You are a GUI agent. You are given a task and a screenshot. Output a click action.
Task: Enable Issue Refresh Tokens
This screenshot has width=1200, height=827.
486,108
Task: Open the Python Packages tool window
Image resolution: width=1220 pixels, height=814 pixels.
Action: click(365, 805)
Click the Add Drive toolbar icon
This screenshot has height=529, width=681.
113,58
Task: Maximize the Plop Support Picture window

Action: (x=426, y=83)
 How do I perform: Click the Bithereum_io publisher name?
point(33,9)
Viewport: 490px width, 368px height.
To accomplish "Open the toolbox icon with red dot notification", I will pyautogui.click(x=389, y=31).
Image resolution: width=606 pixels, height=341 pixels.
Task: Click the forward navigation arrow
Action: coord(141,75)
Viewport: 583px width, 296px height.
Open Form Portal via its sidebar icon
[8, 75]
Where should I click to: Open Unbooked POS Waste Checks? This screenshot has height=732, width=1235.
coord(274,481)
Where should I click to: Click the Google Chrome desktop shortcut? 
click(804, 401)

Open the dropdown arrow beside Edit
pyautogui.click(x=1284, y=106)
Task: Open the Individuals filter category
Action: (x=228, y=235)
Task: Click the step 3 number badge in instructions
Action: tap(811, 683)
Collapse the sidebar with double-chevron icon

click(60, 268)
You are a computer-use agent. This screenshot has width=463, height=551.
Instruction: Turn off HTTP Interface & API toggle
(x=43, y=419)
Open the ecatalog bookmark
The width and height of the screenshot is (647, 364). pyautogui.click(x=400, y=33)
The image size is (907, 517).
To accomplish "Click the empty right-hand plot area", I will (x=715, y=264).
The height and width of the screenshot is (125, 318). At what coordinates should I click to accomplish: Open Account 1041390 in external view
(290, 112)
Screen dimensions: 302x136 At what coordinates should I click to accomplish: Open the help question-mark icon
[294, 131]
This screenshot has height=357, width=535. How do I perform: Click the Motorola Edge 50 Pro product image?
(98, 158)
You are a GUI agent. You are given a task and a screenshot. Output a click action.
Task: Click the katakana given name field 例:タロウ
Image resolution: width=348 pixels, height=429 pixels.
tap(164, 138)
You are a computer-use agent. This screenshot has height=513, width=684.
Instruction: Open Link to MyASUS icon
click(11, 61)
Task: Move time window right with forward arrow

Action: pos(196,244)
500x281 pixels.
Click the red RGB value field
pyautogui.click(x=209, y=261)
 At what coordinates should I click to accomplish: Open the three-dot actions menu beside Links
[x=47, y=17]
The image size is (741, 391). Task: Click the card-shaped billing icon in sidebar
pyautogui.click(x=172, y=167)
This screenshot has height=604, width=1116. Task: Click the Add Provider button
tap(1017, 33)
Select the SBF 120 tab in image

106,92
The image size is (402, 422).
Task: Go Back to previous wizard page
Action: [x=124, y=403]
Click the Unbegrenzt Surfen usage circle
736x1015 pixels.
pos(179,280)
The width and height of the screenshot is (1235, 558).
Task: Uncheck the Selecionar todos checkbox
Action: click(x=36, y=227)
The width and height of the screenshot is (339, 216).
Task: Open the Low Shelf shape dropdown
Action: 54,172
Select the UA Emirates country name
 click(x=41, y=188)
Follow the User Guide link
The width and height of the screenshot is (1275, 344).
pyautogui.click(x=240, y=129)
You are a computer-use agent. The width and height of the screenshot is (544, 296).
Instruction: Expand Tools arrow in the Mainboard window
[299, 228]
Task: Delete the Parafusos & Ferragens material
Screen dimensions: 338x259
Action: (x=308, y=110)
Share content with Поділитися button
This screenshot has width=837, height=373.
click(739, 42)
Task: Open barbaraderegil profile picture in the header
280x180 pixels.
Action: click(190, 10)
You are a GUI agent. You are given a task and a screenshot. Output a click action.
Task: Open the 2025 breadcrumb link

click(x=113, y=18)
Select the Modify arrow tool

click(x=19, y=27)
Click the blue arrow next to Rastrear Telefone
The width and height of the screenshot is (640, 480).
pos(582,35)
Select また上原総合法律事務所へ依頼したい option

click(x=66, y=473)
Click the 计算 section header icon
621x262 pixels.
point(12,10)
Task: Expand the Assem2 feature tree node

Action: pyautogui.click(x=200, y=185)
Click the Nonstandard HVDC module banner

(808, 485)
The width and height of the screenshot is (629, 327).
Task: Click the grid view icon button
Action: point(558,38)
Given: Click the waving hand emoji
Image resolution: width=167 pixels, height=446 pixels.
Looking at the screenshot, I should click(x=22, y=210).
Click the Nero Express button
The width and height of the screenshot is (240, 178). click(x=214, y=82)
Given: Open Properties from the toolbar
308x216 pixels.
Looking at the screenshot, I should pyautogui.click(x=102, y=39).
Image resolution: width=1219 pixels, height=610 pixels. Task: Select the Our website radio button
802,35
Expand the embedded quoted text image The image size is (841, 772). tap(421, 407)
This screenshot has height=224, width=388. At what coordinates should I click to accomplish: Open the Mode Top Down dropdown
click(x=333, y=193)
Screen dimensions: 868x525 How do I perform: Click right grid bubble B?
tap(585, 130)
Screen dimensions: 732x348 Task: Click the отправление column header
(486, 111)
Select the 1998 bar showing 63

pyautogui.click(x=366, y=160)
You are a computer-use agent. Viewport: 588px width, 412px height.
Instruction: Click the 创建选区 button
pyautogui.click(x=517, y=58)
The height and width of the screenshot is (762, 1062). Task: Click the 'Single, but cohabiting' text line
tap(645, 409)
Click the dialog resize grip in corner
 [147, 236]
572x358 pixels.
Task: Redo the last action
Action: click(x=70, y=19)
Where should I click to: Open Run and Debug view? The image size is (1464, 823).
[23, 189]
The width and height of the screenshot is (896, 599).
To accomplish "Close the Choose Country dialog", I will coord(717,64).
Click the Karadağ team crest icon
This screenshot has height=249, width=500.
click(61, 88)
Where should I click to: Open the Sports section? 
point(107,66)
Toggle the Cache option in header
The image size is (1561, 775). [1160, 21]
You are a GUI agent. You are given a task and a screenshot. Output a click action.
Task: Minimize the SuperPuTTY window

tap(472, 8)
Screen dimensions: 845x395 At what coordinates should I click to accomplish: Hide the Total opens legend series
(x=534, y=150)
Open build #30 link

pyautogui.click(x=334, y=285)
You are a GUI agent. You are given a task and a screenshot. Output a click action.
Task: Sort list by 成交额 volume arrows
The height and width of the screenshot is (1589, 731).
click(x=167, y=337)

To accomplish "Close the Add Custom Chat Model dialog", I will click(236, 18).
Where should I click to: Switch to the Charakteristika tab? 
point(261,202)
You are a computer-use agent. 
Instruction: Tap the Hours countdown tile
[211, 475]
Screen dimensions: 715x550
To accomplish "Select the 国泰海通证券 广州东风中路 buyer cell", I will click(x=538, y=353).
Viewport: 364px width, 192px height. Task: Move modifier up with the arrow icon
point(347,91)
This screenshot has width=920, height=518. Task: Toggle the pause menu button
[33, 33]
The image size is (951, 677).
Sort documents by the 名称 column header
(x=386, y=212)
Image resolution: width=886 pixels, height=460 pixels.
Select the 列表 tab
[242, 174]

◆ ◆ ◆ ◆ ◆ ◆ ◆

▶ **Your instructions**:
Repeat the data exactly as it was given above.

▶ **Response area**:
You are a GUI agent. You are given a task and a screenshot. Output a click action.
Task: Enable Issue Refresh Tokens
This screenshot has width=1200, height=827.
486,108
Task: Open the Python Packages tool window
Image resolution: width=1220 pixels, height=814 pixels.
Action: click(365, 805)
Click the Add Drive toolbar icon
This screenshot has height=529, width=681.
113,58
Task: Maximize the Plop Support Picture window

Action: (x=426, y=83)
 How do I perform: Click the Bithereum_io publisher name?
point(33,9)
Viewport: 490px width, 368px height.
To accomplish "Open the toolbox icon with red dot notification", I will pyautogui.click(x=389, y=31).
Image resolution: width=606 pixels, height=341 pixels.
Task: Click the forward navigation arrow
Action: coord(141,75)
Viewport: 583px width, 296px height.
Open Form Portal via its sidebar icon
[8, 75]
Where should I click to: Open Unbooked POS Waste Checks? This screenshot has height=732, width=1235.
coord(274,481)
Where should I click to: Click the Google Chrome desktop shortcut? 
click(804, 401)

Open the dropdown arrow beside Edit
pyautogui.click(x=1284, y=106)
Task: Open the Individuals filter category
Action: (x=228, y=235)
Task: Click the step 3 number badge in instructions
Action: tap(811, 683)
Collapse the sidebar with double-chevron icon

click(60, 268)
You are a computer-use agent. This screenshot has width=463, height=551.
Instruction: Turn off HTTP Interface & API toggle
(x=43, y=419)
Open the ecatalog bookmark
The width and height of the screenshot is (647, 364). pyautogui.click(x=400, y=33)
The image size is (907, 517).
To accomplish "Click the empty right-hand plot area", I will (x=715, y=264).
The height and width of the screenshot is (125, 318). At what coordinates should I click to accomplish: Open Account 1041390 in external view
(290, 112)
Screen dimensions: 302x136 At what coordinates should I click to accomplish: Open the help question-mark icon
[294, 131]
This screenshot has height=357, width=535. How do I perform: Click the Motorola Edge 50 Pro product image?
(98, 158)
You are a GUI agent. You are given a task and a screenshot. Output a click action.
Task: Click the katakana given name field 例:タロウ
Image resolution: width=348 pixels, height=429 pixels.
tap(164, 138)
You are a computer-use agent. This screenshot has height=513, width=684.
Instruction: Open Link to MyASUS icon
click(11, 61)
Task: Move time window right with forward arrow

Action: pos(196,244)
500x281 pixels.
Click the red RGB value field
pyautogui.click(x=209, y=261)
 At what coordinates should I click to accomplish: Open the three-dot actions menu beside Links
[x=47, y=17]
The image size is (741, 391). Task: Click the card-shaped billing icon in sidebar
pyautogui.click(x=172, y=167)
This screenshot has height=604, width=1116. Task: Click the Add Provider button
tap(1017, 33)
Select the SBF 120 tab in image

106,92
The image size is (402, 422).
Task: Go Back to previous wizard page
Action: [x=124, y=403]
Click the Unbegrenzt Surfen usage circle
736x1015 pixels.
pos(179,280)
The width and height of the screenshot is (1235, 558).
Task: Uncheck the Selecionar todos checkbox
Action: click(x=36, y=227)
The width and height of the screenshot is (339, 216).
Task: Open the Low Shelf shape dropdown
Action: 54,172
Select the UA Emirates country name
 click(x=41, y=188)
Follow the User Guide link
The width and height of the screenshot is (1275, 344).
pyautogui.click(x=240, y=129)
You are a computer-use agent. The width and height of the screenshot is (544, 296).
Instruction: Expand Tools arrow in the Mainboard window
[299, 228]
Task: Delete the Parafusos & Ferragens material
Screen dimensions: 338x259
Action: (x=308, y=110)
Share content with Поділитися button
This screenshot has width=837, height=373.
click(739, 42)
Task: Open barbaraderegil profile picture in the header
280x180 pixels.
Action: click(190, 10)
You are a GUI agent. You are given a task and a screenshot. Output a click action.
Task: Open the 2025 breadcrumb link

click(x=113, y=18)
Select the Modify arrow tool

click(x=19, y=27)
Click the blue arrow next to Rastrear Telefone
The width and height of the screenshot is (640, 480).
pos(582,35)
Select また上原総合法律事務所へ依頼したい option

click(x=66, y=473)
Click the 计算 section header icon
621x262 pixels.
point(12,10)
Task: Expand the Assem2 feature tree node

Action: pyautogui.click(x=200, y=185)
Click the Nonstandard HVDC module banner

(808, 485)
The width and height of the screenshot is (629, 327).
Task: Click the grid view icon button
Action: point(558,38)
Given: Click the waving hand emoji
Image resolution: width=167 pixels, height=446 pixels.
Looking at the screenshot, I should click(x=22, y=210).
Click the Nero Express button
The width and height of the screenshot is (240, 178). click(x=214, y=82)
Given: Open Properties from the toolbar
308x216 pixels.
Looking at the screenshot, I should pyautogui.click(x=102, y=39).
Image resolution: width=1219 pixels, height=610 pixels. Task: Select the Our website radio button
802,35
Expand the embedded quoted text image The image size is (841, 772). tap(421, 407)
This screenshot has height=224, width=388. At what coordinates should I click to accomplish: Open the Mode Top Down dropdown
click(x=333, y=193)
Screen dimensions: 868x525 How do I perform: Click right grid bubble B?
tap(585, 130)
Screen dimensions: 732x348 Task: Click the отправление column header
(486, 111)
Select the 1998 bar showing 63

pyautogui.click(x=366, y=160)
You are a computer-use agent. Viewport: 588px width, 412px height.
Instruction: Click the 创建选区 button
pyautogui.click(x=517, y=58)
The height and width of the screenshot is (762, 1062). Task: Click the 'Single, but cohabiting' text line
tap(645, 409)
Click the dialog resize grip in corner
 [147, 236]
572x358 pixels.
Task: Redo the last action
Action: click(x=70, y=19)
Where should I click to: Open Run and Debug view? The image size is (1464, 823).
[23, 189]
The width and height of the screenshot is (896, 599).
To accomplish "Close the Choose Country dialog", I will coord(717,64).
Click the Karadağ team crest icon
This screenshot has height=249, width=500.
click(61, 88)
Where should I click to: Open the Sports section? 
point(107,66)
Toggle the Cache option in header
The image size is (1561, 775). [1160, 21]
You are a GUI agent. You are given a task and a screenshot. Output a click action.
Task: Minimize the SuperPuTTY window

tap(472, 8)
Screen dimensions: 845x395 At what coordinates should I click to accomplish: Hide the Total opens legend series
(x=534, y=150)
Open build #30 link

pyautogui.click(x=334, y=285)
You are a GUI agent. You are given a task and a screenshot. Output a click action.
Task: Sort list by 成交额 volume arrows
The height and width of the screenshot is (1589, 731).
click(x=167, y=337)

To accomplish "Close the Add Custom Chat Model dialog", I will click(236, 18).
Where should I click to: Switch to the Charakteristika tab? 
point(261,202)
You are a computer-use agent. 
Instruction: Tap the Hours countdown tile
[211, 475]
Screen dimensions: 715x550
To accomplish "Select the 国泰海通证券 广州东风中路 buyer cell", I will click(x=538, y=353).
Viewport: 364px width, 192px height. Task: Move modifier up with the arrow icon
point(347,91)
This screenshot has width=920, height=518. Task: Toggle the pause menu button
[33, 33]
The image size is (951, 677).
Sort documents by the 名称 column header
(x=386, y=212)
Image resolution: width=886 pixels, height=460 pixels.
Select the 列表 tab
[242, 174]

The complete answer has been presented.